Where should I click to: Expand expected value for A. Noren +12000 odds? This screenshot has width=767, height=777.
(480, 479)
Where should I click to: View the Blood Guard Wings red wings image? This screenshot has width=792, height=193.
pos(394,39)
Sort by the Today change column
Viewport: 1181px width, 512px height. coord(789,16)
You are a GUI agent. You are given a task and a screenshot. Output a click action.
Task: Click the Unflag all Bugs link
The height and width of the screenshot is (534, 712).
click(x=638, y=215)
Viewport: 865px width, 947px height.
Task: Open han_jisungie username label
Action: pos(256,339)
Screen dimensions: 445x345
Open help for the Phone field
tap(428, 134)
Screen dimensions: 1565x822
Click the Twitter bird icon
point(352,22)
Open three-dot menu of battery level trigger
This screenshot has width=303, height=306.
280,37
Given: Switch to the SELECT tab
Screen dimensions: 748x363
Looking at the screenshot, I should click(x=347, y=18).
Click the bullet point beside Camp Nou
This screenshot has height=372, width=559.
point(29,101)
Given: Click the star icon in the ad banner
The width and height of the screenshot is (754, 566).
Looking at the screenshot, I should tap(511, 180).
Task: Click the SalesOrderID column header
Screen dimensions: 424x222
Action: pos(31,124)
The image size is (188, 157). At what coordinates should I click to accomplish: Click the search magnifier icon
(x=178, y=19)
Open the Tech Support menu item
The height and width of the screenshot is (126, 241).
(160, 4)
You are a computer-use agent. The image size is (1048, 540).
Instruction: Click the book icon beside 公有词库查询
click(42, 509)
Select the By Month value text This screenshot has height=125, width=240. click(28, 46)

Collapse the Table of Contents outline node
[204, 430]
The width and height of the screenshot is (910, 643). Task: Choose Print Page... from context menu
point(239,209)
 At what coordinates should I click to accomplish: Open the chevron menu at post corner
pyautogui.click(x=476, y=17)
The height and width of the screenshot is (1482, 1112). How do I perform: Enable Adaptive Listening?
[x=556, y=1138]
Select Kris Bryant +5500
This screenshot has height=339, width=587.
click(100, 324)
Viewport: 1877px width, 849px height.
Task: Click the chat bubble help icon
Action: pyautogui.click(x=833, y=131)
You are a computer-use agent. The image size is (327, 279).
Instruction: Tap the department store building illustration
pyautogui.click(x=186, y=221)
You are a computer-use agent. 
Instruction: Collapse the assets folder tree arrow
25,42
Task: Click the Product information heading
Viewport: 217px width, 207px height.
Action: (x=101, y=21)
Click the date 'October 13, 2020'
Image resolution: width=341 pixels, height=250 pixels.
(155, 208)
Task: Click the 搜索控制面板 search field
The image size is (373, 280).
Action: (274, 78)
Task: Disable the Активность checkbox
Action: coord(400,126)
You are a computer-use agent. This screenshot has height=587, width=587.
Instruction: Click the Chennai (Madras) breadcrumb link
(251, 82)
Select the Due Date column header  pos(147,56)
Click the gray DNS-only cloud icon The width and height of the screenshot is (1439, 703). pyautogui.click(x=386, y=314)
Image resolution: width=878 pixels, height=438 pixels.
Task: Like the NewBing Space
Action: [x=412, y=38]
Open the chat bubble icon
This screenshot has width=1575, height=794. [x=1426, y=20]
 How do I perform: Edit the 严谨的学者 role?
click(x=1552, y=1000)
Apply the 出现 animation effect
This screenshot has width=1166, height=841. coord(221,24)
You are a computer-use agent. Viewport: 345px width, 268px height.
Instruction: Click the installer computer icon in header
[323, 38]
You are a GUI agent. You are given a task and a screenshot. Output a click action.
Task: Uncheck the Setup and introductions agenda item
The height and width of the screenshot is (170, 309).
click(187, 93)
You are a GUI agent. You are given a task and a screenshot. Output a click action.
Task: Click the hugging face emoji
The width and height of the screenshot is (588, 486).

**Description of the task**
Please reproduce the listing above with "Twitter bird icon" changed to "Twitter logo icon" and nothing else altered.

**Result of the task**
Where should I click to: Expand expected value for A. Noren +12000 odds? This screenshot has width=767, height=777.
(480, 479)
Where should I click to: View the Blood Guard Wings red wings image? This screenshot has width=792, height=193.
pos(394,39)
Sort by the Today change column
Viewport: 1181px width, 512px height. coord(789,16)
You are a GUI agent. You are given a task and a screenshot. Output a click action.
Task: Click the Unflag all Bugs link
The height and width of the screenshot is (534, 712).
click(x=638, y=215)
Viewport: 865px width, 947px height.
Task: Open han_jisungie username label
Action: pos(256,339)
Screen dimensions: 445x345
Open help for the Phone field
tap(428, 134)
Screen dimensions: 1565x822
Click the Twitter logo icon
point(352,22)
Open three-dot menu of battery level trigger
This screenshot has width=303, height=306.
280,37
Given: Switch to the SELECT tab
Screen dimensions: 748x363
Looking at the screenshot, I should click(x=347, y=18).
Click the bullet point beside Camp Nou
This screenshot has height=372, width=559.
point(29,101)
Given: Click the star icon in the ad banner
The width and height of the screenshot is (754, 566).
Looking at the screenshot, I should tap(511, 180).
Task: Click the SalesOrderID column header
Screen dimensions: 424x222
Action: pos(31,124)
The image size is (188, 157). At what coordinates should I click to accomplish: Click the search magnifier icon
(x=178, y=19)
Open the Tech Support menu item
The height and width of the screenshot is (126, 241).
(160, 4)
You are a computer-use agent. The image size is (1048, 540).
Instruction: Click the book icon beside 公有词库查询
click(42, 509)
Select the By Month value text This screenshot has height=125, width=240. click(28, 46)

Collapse the Table of Contents outline node
[204, 430]
The width and height of the screenshot is (910, 643). Task: Choose Print Page... from context menu
point(239,209)
 At what coordinates should I click to accomplish: Open the chevron menu at post corner
pyautogui.click(x=476, y=17)
The height and width of the screenshot is (1482, 1112). How do I perform: Enable Adaptive Listening?
[x=556, y=1138]
Select Kris Bryant +5500
This screenshot has height=339, width=587.
click(100, 324)
Viewport: 1877px width, 849px height.
Task: Click the chat bubble help icon
Action: pyautogui.click(x=833, y=131)
You are a computer-use agent. The image size is (327, 279).
Instruction: Tap the department store building illustration
pyautogui.click(x=186, y=221)
You are a computer-use agent. 
Instruction: Collapse the assets folder tree arrow
25,42
Task: Click the Product information heading
Viewport: 217px width, 207px height.
Action: (x=101, y=21)
Click the date 'October 13, 2020'
Image resolution: width=341 pixels, height=250 pixels.
(155, 208)
Task: Click the 搜索控制面板 search field
The image size is (373, 280).
Action: (274, 78)
Task: Disable the Активность checkbox
Action: coord(400,126)
You are a computer-use agent. This screenshot has height=587, width=587.
Instruction: Click the Chennai (Madras) breadcrumb link
(251, 82)
Select the Due Date column header  pos(147,56)
Click the gray DNS-only cloud icon The width and height of the screenshot is (1439, 703). pyautogui.click(x=386, y=314)
Image resolution: width=878 pixels, height=438 pixels.
Task: Like the NewBing Space
Action: [x=412, y=38]
Open the chat bubble icon
This screenshot has width=1575, height=794. [x=1426, y=20]
 How do I perform: Edit the 严谨的学者 role?
click(x=1552, y=1000)
Apply the 出现 animation effect
This screenshot has width=1166, height=841. coord(221,24)
You are a computer-use agent. Viewport: 345px width, 268px height.
Instruction: Click the installer computer icon in header
[323, 38]
You are a GUI agent. You are given a task and a screenshot. Output a click action.
Task: Uncheck the Setup and introductions agenda item
The height and width of the screenshot is (170, 309).
click(187, 93)
You are a GUI agent. You are given a task and a screenshot. Output a click action.
Task: Click the hugging face emoji
The width and height of the screenshot is (588, 486).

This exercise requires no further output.